Overview
Initiative type
Model of Care
Status
Sustained
Published
05 February 2019
Summary
The Integrated Telehandover Project is a video-conferenced inter-facility clinical handover that provides safer, higher quality clinical handovers for inter-hospital transfers.
Key dates
Oct 2017 - Jun 2018
Implementation sites
Townsville Hospital and Health Service
Partnerships
Telehealth Support Unit, TEMSU
Aim
- It was anticipated that a video-conferenced inter-facility clinical handover could provide safer, higher quality clinical handovers for inter-hospital transfers.
- Enhance person centred care, supporting inter-hospital patient transfer processes.
- Provide clear, concise clinical handovers that occur in a timely manner.
- Support early patient transfer, and the reduction of patient length of stay.
- Enhance clinical handover service, through supporting inter-facility communications and the maximization of available resources.
- Utilise Telehealth equipment and support the increase of Telehealth inpatient activity.
- Integrate Telehandover into pre-existing inter-hospital transfer processes, following current policies and procedures.
Outcomes
- Safer, higher quality clinical handovers; with improved handover accuracy.
- Safer, sustainable discharge planning; through collaborative care.
- Higher quality inter-facility communications; through real time conversation.
Background
The project was expected to develop a holistic model that enhances service delivery for interhospital transfers. To achieve this, the facilitation process needed to be integrated, unsophisticated, versatile and sustainable; as well as abide with pre-existing patient flow processes and with NSQHS, Standard Six – Clinical Handover.
Methods
Telehandover supported person centred care, provided a higher quality clinical handover, assisted patient transfer and enhanced inter-facility communications. Telehandover supported the increase of Telehealth inpatient activity and utilised current Telehealth resources. Telehandover was also integrated into pre-existing patient flow pathways.

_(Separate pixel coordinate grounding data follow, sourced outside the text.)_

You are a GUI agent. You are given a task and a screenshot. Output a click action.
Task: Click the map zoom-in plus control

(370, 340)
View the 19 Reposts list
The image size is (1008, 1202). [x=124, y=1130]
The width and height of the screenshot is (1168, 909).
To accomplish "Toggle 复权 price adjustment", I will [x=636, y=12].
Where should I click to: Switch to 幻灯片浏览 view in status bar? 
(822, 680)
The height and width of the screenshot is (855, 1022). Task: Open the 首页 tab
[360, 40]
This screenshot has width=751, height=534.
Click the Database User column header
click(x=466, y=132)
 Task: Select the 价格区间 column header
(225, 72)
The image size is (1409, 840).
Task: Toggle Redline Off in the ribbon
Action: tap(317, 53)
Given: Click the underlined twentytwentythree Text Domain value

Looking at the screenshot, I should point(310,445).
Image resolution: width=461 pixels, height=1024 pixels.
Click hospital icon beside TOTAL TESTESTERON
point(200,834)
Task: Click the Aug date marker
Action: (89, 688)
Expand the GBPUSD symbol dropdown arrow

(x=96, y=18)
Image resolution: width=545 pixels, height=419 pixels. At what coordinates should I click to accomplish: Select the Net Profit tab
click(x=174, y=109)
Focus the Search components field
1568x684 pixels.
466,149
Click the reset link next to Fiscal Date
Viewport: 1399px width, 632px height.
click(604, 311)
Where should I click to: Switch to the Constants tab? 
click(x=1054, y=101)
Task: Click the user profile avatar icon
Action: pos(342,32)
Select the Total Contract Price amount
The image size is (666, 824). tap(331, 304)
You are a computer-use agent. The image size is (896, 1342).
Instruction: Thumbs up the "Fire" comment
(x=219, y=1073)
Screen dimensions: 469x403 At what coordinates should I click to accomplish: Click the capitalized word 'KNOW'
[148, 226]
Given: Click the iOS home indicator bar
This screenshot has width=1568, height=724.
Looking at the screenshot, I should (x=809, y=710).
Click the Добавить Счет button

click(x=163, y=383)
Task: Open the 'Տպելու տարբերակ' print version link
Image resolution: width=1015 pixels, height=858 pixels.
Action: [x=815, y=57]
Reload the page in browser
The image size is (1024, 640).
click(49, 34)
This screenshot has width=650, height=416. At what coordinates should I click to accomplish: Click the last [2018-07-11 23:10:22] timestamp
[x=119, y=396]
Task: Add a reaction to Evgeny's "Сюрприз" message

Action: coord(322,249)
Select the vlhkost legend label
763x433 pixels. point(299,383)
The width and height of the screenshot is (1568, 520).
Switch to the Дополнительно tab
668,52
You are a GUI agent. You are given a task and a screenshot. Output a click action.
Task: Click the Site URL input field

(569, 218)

The project operated through six phases; defining, mapping, planning, implementation, control and closure. 22 Telehandover occasions of service were recorded. Nine occurred within the THHS, 11 occurred inter-health service, one interstate and one international. TEMSU were involved with 14 out of the 22 occasions of service. All six project objectives were accomplished.
Telehandover supported person centred care, provided a higher quality clinical handover, assisted patient transfer and enhanced inter-facility communications. Telehandover supported the increase of Telehealth inpatient activity and utilised current Telehealth resources. Telehandover was also integrated into pre-existing patient flow pathways.